J’exprime aussi toute ma gratitude à mes relectrices et mes relecteurs qui ont eu la gentillesse de se livrer à de précieuses corrections : Nathalie Dahn-Singh, Sophie Cramatte, Loraine Chappuis, Damien Savoy, Nicolas Rutz, Jérôme Kus, Jasmina Cornut, Lucas Rappo, Valérie Rohrbach, Martin Grandjean, Laureline Pop, Sarah Réal, Pauline Maillard et Sylvie Hélou.
Mes remerciements vont également aux professeur·e·s Béla Kapossy, Danièle Tosato-Rigo et Simone Zurbuchen, qui m’ont procuré à plusieurs reprises des emplois dans la section d’histoire de Lausanne, permettant ainsi que des questions matérielles n’entravent pas la bonne marche de ma recherche.

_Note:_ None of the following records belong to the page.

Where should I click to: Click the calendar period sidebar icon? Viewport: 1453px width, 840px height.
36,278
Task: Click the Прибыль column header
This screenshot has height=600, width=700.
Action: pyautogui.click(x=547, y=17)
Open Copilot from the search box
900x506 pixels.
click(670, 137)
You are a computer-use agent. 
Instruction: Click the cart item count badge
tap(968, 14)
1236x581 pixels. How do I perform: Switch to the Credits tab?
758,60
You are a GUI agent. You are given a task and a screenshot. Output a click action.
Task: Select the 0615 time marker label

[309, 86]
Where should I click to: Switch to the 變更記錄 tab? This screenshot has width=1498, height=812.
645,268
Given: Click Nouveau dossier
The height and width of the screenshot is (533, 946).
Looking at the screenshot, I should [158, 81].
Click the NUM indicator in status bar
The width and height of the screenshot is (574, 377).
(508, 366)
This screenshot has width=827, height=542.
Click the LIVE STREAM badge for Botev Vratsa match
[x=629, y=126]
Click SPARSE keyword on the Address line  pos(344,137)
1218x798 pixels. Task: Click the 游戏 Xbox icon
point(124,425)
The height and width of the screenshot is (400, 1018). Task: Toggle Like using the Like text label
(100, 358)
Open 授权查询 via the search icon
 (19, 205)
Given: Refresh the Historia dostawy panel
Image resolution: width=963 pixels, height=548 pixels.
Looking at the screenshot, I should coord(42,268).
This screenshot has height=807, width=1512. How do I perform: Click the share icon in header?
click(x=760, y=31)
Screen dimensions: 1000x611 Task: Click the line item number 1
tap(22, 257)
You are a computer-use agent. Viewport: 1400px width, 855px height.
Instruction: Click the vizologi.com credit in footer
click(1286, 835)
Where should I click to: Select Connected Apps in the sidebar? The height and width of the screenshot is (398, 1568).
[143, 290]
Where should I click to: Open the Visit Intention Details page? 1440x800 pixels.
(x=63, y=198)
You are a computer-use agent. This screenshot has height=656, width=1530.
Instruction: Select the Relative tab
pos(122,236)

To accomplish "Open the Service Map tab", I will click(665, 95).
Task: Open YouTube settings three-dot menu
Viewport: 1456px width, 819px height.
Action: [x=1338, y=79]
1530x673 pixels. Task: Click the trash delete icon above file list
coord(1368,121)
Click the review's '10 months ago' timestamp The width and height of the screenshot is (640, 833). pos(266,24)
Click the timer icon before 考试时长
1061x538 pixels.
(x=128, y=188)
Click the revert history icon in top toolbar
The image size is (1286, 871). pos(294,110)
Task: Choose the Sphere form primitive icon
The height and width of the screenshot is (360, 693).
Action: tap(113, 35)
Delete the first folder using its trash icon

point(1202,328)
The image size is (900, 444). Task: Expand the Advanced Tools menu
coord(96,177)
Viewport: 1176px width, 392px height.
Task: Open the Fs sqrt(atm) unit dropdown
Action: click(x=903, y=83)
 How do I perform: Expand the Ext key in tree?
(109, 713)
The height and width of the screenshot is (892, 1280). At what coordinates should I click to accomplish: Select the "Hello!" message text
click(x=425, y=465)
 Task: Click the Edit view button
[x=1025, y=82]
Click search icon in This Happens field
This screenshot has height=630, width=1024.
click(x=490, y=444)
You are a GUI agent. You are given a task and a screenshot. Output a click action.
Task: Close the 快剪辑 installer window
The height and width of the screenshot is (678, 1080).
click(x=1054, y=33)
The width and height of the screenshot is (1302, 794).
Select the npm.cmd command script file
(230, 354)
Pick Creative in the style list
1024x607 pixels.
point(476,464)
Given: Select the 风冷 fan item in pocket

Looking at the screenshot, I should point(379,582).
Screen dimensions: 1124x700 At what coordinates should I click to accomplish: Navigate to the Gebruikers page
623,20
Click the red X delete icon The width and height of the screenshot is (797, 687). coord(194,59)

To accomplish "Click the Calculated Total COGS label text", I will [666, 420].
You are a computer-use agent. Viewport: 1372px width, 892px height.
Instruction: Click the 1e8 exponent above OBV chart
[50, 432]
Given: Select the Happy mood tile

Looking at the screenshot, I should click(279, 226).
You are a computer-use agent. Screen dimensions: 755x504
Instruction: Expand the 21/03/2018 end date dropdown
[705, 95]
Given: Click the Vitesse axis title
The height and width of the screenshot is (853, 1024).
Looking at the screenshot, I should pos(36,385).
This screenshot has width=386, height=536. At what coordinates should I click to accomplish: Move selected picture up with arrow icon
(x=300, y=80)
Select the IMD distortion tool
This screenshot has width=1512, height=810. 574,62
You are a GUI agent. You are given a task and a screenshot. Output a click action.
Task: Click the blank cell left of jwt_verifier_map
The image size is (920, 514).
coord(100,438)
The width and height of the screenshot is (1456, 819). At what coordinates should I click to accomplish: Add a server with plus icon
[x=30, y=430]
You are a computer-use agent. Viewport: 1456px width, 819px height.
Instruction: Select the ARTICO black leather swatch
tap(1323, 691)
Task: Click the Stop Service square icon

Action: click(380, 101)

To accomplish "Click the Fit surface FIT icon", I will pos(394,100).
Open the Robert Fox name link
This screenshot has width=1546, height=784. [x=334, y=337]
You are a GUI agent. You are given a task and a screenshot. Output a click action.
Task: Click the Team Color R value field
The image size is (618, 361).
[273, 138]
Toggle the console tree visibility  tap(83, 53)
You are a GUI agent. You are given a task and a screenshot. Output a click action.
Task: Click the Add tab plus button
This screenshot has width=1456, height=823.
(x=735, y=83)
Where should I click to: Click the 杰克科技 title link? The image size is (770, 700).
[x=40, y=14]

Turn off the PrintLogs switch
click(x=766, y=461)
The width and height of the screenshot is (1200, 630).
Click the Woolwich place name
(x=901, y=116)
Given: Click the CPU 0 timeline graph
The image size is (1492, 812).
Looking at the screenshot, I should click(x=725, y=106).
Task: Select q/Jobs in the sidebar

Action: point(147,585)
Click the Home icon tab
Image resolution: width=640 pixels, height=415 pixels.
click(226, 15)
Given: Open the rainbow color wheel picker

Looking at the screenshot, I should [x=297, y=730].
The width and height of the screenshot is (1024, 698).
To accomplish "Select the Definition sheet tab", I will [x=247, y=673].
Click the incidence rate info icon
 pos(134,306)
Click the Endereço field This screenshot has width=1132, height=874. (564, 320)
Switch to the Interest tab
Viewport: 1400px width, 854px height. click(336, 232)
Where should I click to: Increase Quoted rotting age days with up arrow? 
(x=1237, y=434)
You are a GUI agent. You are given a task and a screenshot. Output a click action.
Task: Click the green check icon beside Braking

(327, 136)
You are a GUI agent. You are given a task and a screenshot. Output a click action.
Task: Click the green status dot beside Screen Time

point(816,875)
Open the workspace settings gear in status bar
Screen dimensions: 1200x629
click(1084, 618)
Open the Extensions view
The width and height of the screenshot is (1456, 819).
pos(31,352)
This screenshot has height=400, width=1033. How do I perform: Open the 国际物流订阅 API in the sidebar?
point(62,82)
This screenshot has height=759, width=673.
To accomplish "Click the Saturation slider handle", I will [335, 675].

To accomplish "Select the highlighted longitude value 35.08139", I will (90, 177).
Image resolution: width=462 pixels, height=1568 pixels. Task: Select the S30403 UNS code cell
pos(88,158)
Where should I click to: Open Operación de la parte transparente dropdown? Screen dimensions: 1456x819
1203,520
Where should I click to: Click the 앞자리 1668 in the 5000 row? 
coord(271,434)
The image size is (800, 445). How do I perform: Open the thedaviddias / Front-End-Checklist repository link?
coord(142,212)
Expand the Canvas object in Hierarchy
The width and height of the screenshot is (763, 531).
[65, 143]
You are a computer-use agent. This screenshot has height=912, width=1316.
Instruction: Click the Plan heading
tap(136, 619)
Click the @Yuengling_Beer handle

Enfin, j’ai passé ces dernières années en compagnie de collègues formidables. Merci tout spécialement à Damiano Bardelli, Nathalie Dahn-Singh, Jasmina Cornut, Maïla Kocher Girinshuti, Lucas Rappo, Béatrice Lovis, Damien Savoy et Martin Grandjean. Nos débats autour de l’immanquable café de 10 h, nos excursions et nos voyages, nos repas partagés ont été des bouffées d’oxygène. Grâce à elles et à eux, cette aventure intellectuelle aura aussi été pour moi une chance de nouer de nouvelles et belles amitiés.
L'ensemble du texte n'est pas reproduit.